[GOAL OF THE EXERCISE]: Copy the records that follow exactly, leaving nothing out.

(Records from a dataset)
■ ■ ■ ■

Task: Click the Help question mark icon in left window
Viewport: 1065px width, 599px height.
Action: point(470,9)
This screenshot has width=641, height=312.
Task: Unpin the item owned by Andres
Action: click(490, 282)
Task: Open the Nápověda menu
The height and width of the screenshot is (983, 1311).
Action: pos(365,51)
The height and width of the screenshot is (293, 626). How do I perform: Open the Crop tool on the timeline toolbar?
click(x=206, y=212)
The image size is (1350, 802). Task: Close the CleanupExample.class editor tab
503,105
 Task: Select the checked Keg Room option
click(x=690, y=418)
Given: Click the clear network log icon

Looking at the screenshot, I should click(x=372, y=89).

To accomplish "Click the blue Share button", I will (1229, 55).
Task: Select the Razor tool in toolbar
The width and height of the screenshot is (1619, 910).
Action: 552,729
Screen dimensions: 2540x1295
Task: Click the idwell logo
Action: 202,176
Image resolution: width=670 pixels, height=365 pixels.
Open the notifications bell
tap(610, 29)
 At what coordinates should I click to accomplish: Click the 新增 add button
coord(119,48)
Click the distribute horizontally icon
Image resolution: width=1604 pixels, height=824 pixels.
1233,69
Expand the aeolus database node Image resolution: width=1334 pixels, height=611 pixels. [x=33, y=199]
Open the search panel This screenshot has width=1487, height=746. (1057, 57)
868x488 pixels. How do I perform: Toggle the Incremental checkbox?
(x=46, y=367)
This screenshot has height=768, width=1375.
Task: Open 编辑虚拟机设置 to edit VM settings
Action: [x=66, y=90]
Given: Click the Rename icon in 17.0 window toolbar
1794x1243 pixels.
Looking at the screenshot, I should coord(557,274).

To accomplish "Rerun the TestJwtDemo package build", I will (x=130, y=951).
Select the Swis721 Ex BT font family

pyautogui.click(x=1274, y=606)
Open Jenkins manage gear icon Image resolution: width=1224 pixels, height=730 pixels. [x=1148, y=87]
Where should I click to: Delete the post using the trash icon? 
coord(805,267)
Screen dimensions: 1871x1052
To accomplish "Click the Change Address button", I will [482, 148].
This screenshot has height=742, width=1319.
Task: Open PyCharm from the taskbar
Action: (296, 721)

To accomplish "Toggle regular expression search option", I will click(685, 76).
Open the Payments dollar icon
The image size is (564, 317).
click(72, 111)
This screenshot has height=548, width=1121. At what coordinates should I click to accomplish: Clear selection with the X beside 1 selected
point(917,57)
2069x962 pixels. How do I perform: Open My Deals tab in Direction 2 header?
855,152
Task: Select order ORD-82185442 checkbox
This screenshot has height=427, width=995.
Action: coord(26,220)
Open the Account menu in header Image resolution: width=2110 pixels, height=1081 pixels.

■ ■ ■ ■

[REPLY]:
Task: Click the Help question mark icon in left window
Viewport: 1065px width, 599px height.
Action: point(470,9)
This screenshot has width=641, height=312.
Task: Unpin the item owned by Andres
Action: click(490, 282)
Task: Open the Nápověda menu
The height and width of the screenshot is (983, 1311).
Action: pos(365,51)
The height and width of the screenshot is (293, 626). How do I perform: Open the Crop tool on the timeline toolbar?
click(x=206, y=212)
The image size is (1350, 802). Task: Close the CleanupExample.class editor tab
503,105
 Task: Select the checked Keg Room option
click(x=690, y=418)
Given: Click the clear network log icon

Looking at the screenshot, I should click(x=372, y=89).

To accomplish "Click the blue Share button", I will (1229, 55).
Task: Select the Razor tool in toolbar
The width and height of the screenshot is (1619, 910).
Action: 552,729
Screen dimensions: 2540x1295
Task: Click the idwell logo
Action: 202,176
Image resolution: width=670 pixels, height=365 pixels.
Open the notifications bell
tap(610, 29)
 At what coordinates should I click to accomplish: Click the 新增 add button
coord(119,48)
Click the distribute horizontally icon
Image resolution: width=1604 pixels, height=824 pixels.
1233,69
Expand the aeolus database node Image resolution: width=1334 pixels, height=611 pixels. [x=33, y=199]
Open the search panel This screenshot has width=1487, height=746. (1057, 57)
868x488 pixels. How do I perform: Toggle the Incremental checkbox?
(x=46, y=367)
This screenshot has height=768, width=1375.
Task: Open 编辑虚拟机设置 to edit VM settings
Action: [x=66, y=90]
Given: Click the Rename icon in 17.0 window toolbar
1794x1243 pixels.
Looking at the screenshot, I should coord(557,274).

To accomplish "Rerun the TestJwtDemo package build", I will (x=130, y=951).
Select the Swis721 Ex BT font family

pyautogui.click(x=1274, y=606)
Open Jenkins manage gear icon Image resolution: width=1224 pixels, height=730 pixels. [x=1148, y=87]
Where should I click to: Delete the post using the trash icon? 
coord(805,267)
Screen dimensions: 1871x1052
To accomplish "Click the Change Address button", I will [482, 148].
This screenshot has height=742, width=1319.
Task: Open PyCharm from the taskbar
Action: (296, 721)

To accomplish "Toggle regular expression search option", I will click(685, 76).
Open the Payments dollar icon
The image size is (564, 317).
click(72, 111)
This screenshot has height=548, width=1121. At what coordinates should I click to accomplish: Clear selection with the X beside 1 selected
point(917,57)
2069x962 pixels. How do I perform: Open My Deals tab in Direction 2 header?
855,152
Task: Select order ORD-82185442 checkbox
This screenshot has height=427, width=995.
Action: coord(26,220)
Open the Account menu in header Image resolution: width=2110 pixels, height=1081 pixels.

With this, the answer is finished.